Required work:
Look for the line containing "Click the Created For self badge" in the entries below, then print that line and all that follow it exactly.

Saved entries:
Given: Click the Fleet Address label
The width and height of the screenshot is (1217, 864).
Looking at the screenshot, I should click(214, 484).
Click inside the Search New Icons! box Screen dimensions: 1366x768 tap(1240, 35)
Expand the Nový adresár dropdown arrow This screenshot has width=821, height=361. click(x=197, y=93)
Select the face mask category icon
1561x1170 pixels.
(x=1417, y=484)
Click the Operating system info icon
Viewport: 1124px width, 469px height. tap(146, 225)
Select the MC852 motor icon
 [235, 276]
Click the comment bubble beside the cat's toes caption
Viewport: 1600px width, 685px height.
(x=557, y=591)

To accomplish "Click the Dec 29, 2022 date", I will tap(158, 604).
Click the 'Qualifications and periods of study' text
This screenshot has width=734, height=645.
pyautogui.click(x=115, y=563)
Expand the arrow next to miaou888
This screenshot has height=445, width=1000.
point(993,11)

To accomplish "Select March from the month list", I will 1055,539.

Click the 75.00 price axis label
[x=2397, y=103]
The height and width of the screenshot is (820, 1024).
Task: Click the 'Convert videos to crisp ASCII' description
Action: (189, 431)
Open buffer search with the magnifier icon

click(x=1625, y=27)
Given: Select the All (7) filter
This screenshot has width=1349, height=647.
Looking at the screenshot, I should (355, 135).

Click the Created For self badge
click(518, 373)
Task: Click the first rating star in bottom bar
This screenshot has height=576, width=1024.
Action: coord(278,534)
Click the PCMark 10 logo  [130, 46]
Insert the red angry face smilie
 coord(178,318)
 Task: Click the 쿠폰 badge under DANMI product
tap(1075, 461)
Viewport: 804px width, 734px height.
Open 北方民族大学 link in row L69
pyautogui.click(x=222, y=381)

Result for this exercise:
Click the Created For self badge
click(518, 373)
Task: Click the first rating star in bottom bar
This screenshot has height=576, width=1024.
Action: coord(278,534)
Click the PCMark 10 logo  [130, 46]
Insert the red angry face smilie
 coord(178,318)
 Task: Click the 쿠폰 badge under DANMI product
tap(1075, 461)
Viewport: 804px width, 734px height.
Open 北方民族大学 link in row L69
pyautogui.click(x=222, y=381)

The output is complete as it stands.